Разгадка подобного уклонения в метафору, побуждавшего Руссо – равно как и многих из тех, кто вслед за ним претендовал одновременно на творческую продуктивность и на публичную известность, – совершать в отношении себя же самих акты диффамации, по всей видимости, заключается в предпринимаемом здесь предварительном решении вопроса о репутации. Решение это, во всяком случае для Руссо, сопровождалось немалыми трудностями. Привыкнув сегодня, что под репутацией понимается нечто наиболее обобщенным образом характеризующее высказываемые самим субъектом воззрения (и поступки на их же основе), зачастую забывают, что репутация, целиком и полностью связанная с удачным или же нет плодом желания высказаться, исторически вплоть до Руссо и некоторое время после него была чем-то немыслимым. Во всяком случае, о таком явлении, как «репутация» самого Руссо в обществе, где реализовывались плоды его публичной деятельности, какого-либо представления составить нельзя – все проблемы с его реноме практически полностью лежали в области attitude. Выше уже упоминалось, что воззрения самого Руссо на собственную публичную активность были практически идентичны воззрениям его покровителей: в целом он был согласен с подспудно выражаемым ими мнением, что без особых на то обстоятельств публиковаться не стоит и что занятие это в целом непочтенное и противное attitude в целом – иное дело, что удерживаться от публикаций Руссо был не в силах[45].

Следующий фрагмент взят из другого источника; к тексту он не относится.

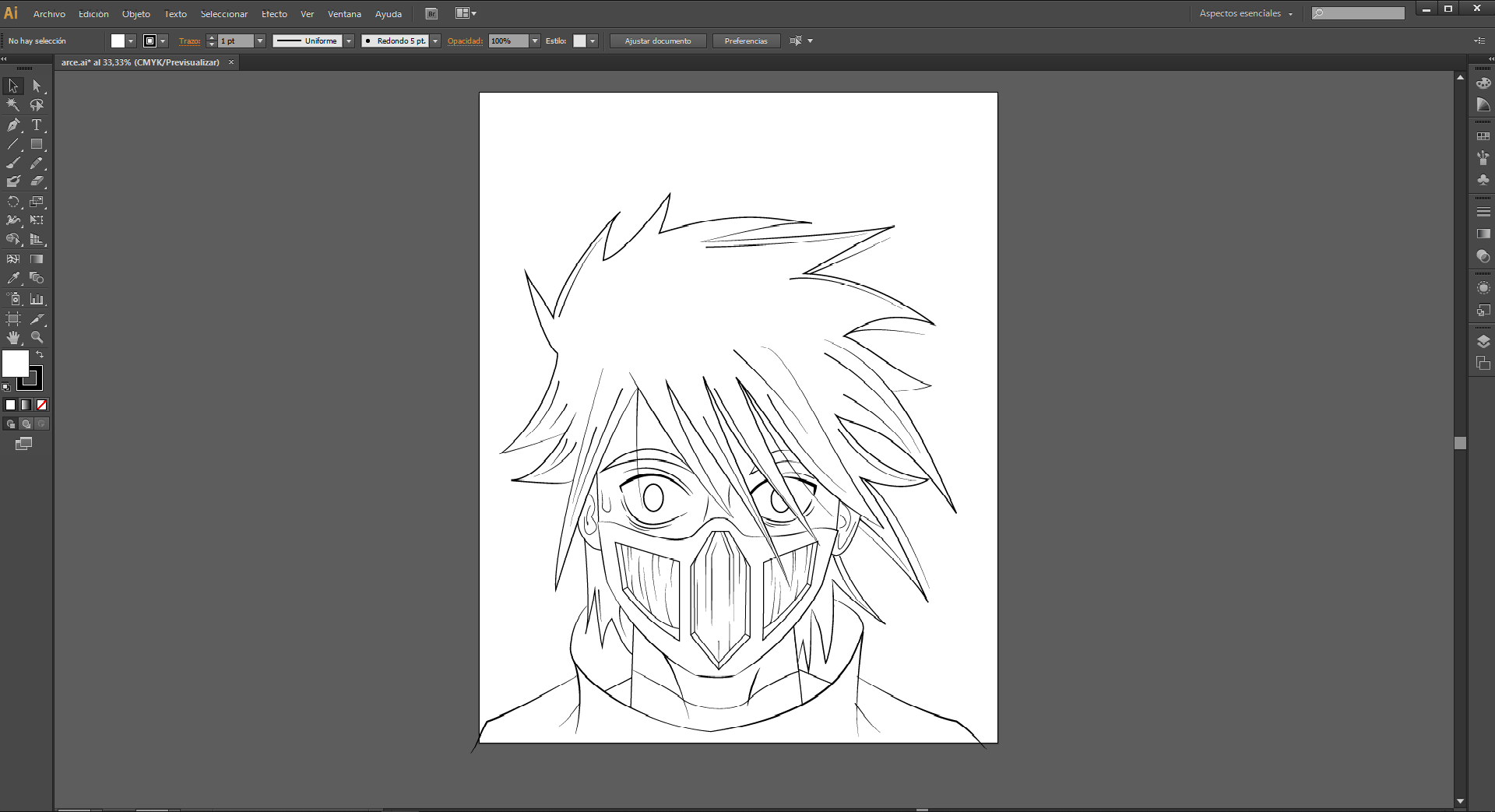Screen dimensions: 1495x812
Task: Click the Preferencias button
Action: point(745,41)
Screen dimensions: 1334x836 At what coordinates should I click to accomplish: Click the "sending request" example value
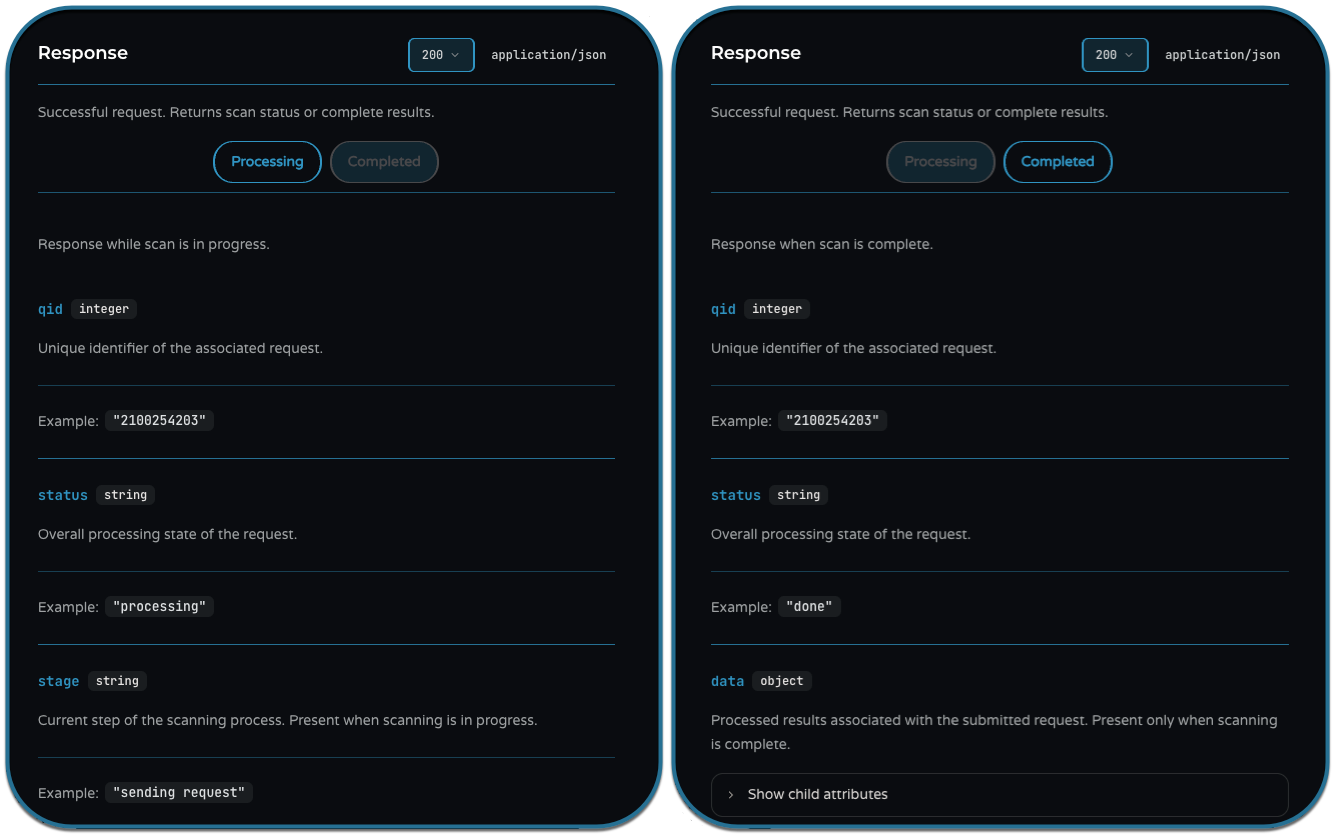pos(179,793)
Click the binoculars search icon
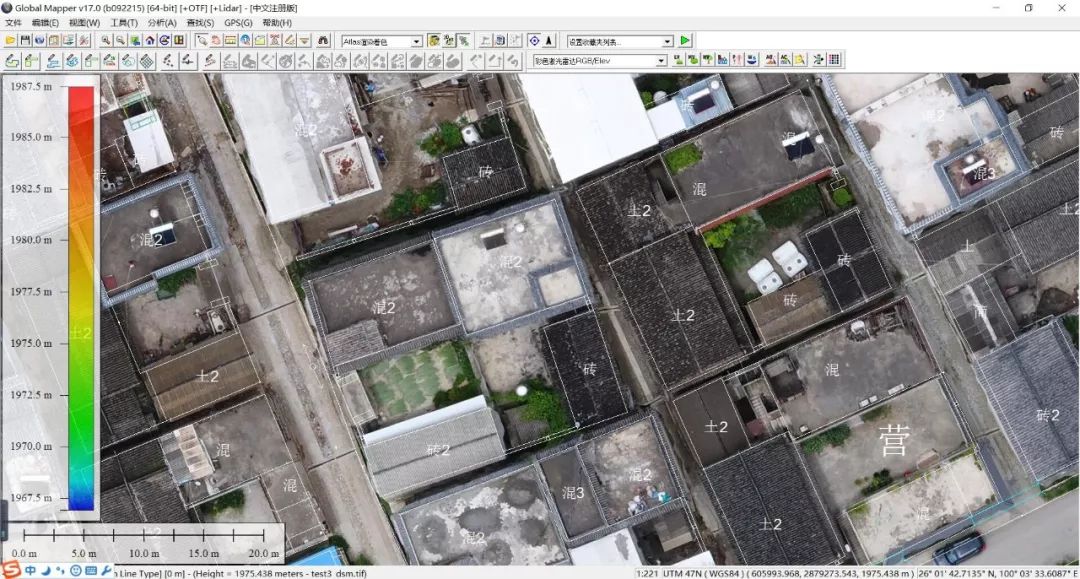The width and height of the screenshot is (1080, 579). [323, 41]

Но при этом отдаваемое светской позиции должное выражалось в том, что Руссо как будто совершенно не интересовало, как именно упивавшаяся его работами публика на самом деле выглядит и из кого она состоит. Следуя за риторической манерой, принятой в его время, Руссо нередко обращается к «своему читателю» во втором лице, создавая впечатление дружественной сближающейся фамильярности. Но при этом из «Исповеди» почти невозможно уяснить массовый, пусть даже сколь угодно набросочный, облик этого читателя или получить представление о его социальном или классовом положении. Его как будто не существует, более того, сама общественная структура как таковая в описании Руссо оказывается ограничена им самим как представителем плебейства, Терезой, взятой им в жены из этой же среды, и, с другой стороны, разноранговой покровительствующей ему знатью – так, как если бы между той и другой крайней стороной никаких иных общественных прослоек не существовало, хотя именно в оставленной таким образом лакуне, очевидно, и происходило наиболее интенсивное чтение его произведений, а также формирование того, что могло бы, если бы Руссо вступал с этой прослойкой в более тесное взаимодействие, стать его «репутацией» в общепринятом сегодня смысле слова.

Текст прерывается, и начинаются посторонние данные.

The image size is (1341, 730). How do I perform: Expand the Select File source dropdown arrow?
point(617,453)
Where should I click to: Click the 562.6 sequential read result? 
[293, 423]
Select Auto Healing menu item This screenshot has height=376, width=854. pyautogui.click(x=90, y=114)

Способствовав появлению режима современной публичности, сам Руссо находился в той точке его формирования, где между репутацией и высказыванием еще не возникло устойчивой связи. Именно по этой причине инстанции публикации и репутации в его случае оказались разнесены между двумя различными режимами так, что процессы публикации претерпели отщепление от основ ного направления предпринимаемых Руссо карьерных завоеваний. При этом репутация, которую он создавал себе в светской среде, признаваемой им самим в качестве единственной реальной, характеризовалась двумя следующими особенностями. Во-первых, она должна была выступить заменой attitude, и Руссо отчаянно сопротивлялся тому факту, что никакая иная «репутация» в дополнение к attitude в том обществе, где он вращался, отнюдь не требовалась и что сами попытки ее создания были вопиющим излишеством. Во-вторых, создаваемая им репутация была отчетливо негативной. Это отнюдь не означало, что Руссо нарочно стремился прослыть негодяем, хотя, ироничным образом, этой цели он почти достиг позже, ближе к современности, когда вопрос об attitude практически полностью был отодвинут в тень набиравшим обороты режимом публичности, а требования к репутации возрастали по мере так называемой гуманизации общества, сопровождавшейся, по точному наблюдению Фрейда, не столько смягчением нравов, сколько беспрецедентным ужесточением отношения к их изъянам.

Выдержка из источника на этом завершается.